How to get the loadings (COEFF) as in linear PCA?

How to know the variables of highest impact on a component?

NLPCA cannot give you a single loading or COEFF vector, instead to each point on the curve the contribution is different according to the direction of the curve. For example, if your curve represent a time series, you can have some features having an impact at early times and other features having high contribution at later times: this means at any point on the curve you get a different COEFF vector.

Fig 2.11 in http://pca.narod.ru/2MainGorbanKeglWunschZin.pdf shows a possible discussion about the impact of features (metabolites) along a curved nonlinear component.

However, a time-point dependent loading vector can be calculated by a gradient/tangent on the curved nonlinear component, in case of a single k=1 time related component.


How to get the loading/tangent vector for a selected time point?

In nonlinear PCA, loading-like values are time dependent. At different time steps, different variables (e.g. genes) will have a strong impact due to increasing/decreasing activity.

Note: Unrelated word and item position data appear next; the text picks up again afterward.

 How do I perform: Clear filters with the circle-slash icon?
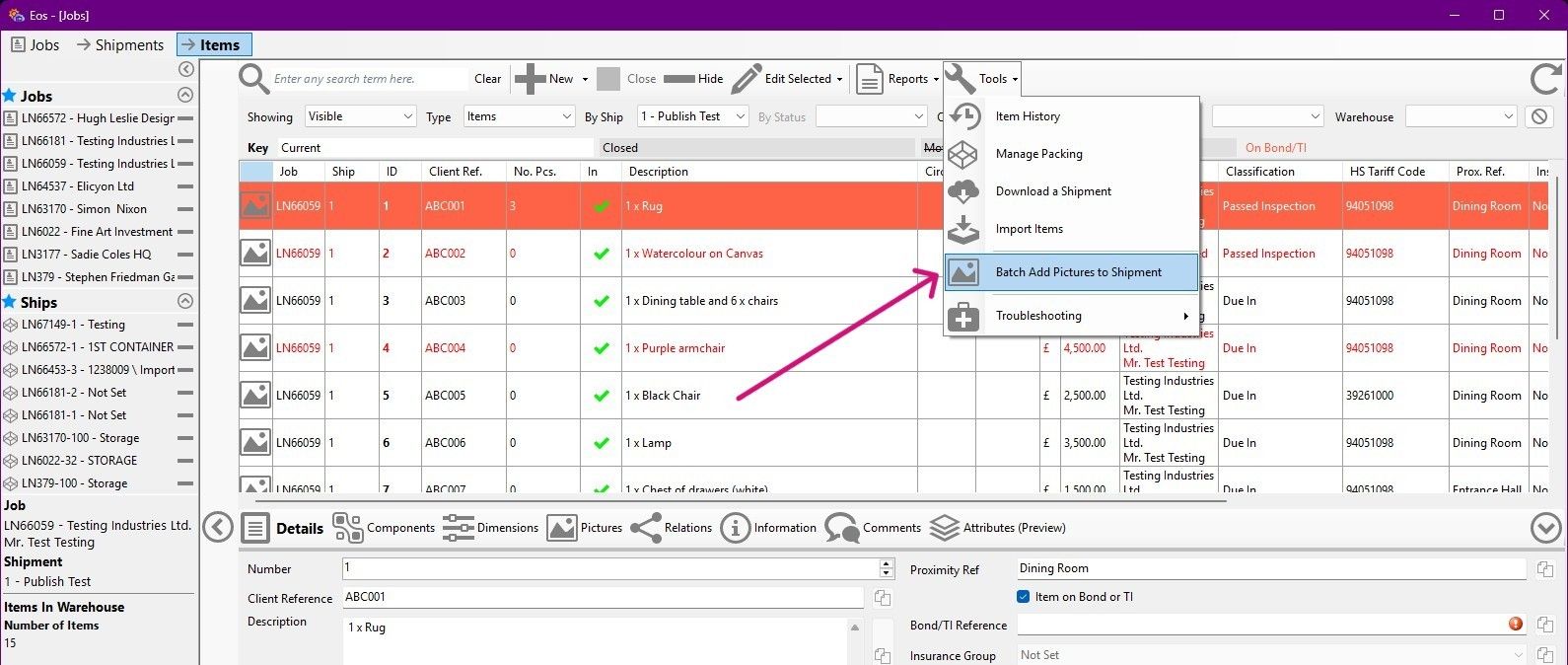[1539, 116]
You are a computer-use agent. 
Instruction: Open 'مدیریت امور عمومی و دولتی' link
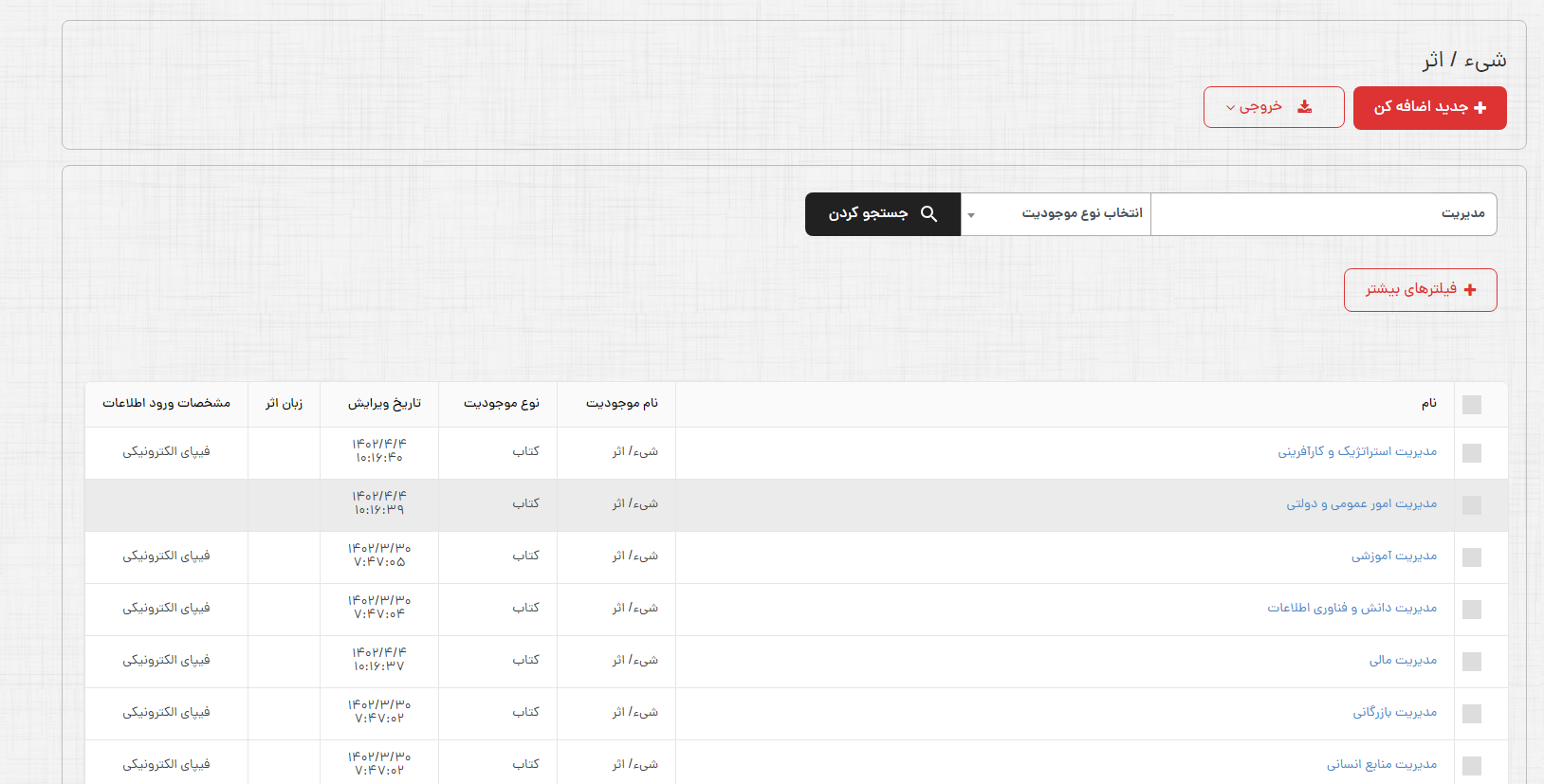tap(1361, 504)
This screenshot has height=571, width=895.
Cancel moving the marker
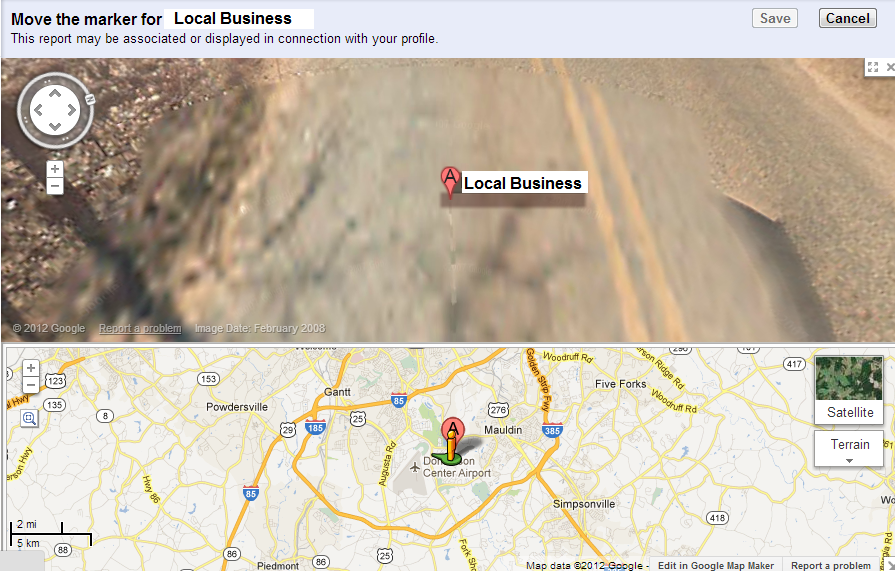click(x=848, y=18)
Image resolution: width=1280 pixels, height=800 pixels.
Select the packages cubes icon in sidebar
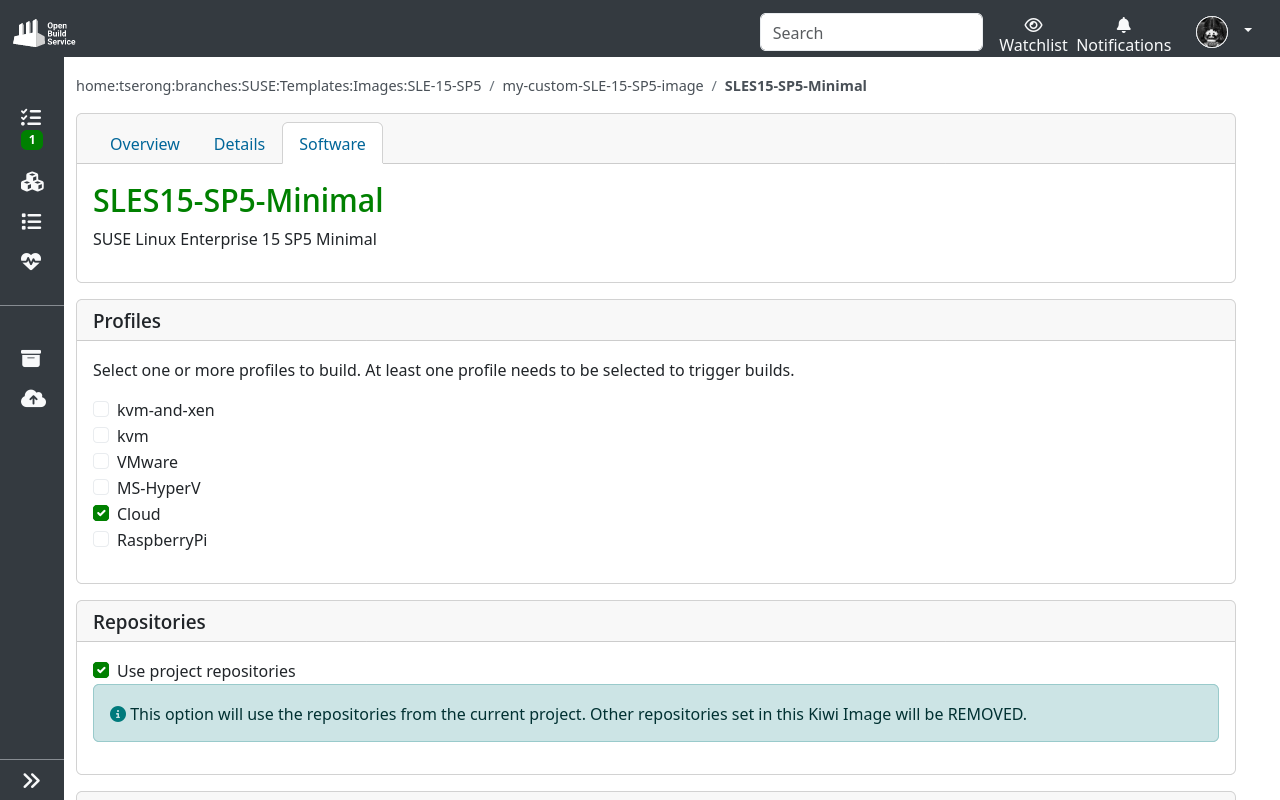point(31,181)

Instead of a single loading vector like in standard linear PCA, in nonlinear PCA each time point along the curve has it's own specific loading vector, given by the tangent on the time curve.

    1. You would need to select you time point t of interest (e.g. "early stress response").

    2. Get tangent vector dz at the curve for time t. (the vector dz can be considered like a loading vector "0" means no impact at time t, negative or positive values represent decreasing/increasing activity at time t)

How to get the direction of the curve at time t ?

[pc,net]=nlpca(data, 1) % meaningful only for extracting one (k=1) nonlinear component (time series)

pc=linspace(min(pc),max(pc),100); % define 100 points (positions) along the curve (first component)

[data,dz] = nlpca_get_data(net,pc); % get data and gradient/tangent/loadings dz for all component values 'pc'

t = 5; % select a (time) point of interest

pc(:,t); % get component value (PC score) at time t

Tangent (loadings) at time t

v = dz(:,t); % get tangent/gradient vector v, representing the change over time of all original variables. The largest absolute values tell you which variables have the strongest dynamic (highest change) at the selected point. This can be used to rank the variables by importance: highest impact, reaction, or response at this time (for example: find the genes of highest increase or decrease in activity at time t).

plot selected point (to see the position p of time t on the curve)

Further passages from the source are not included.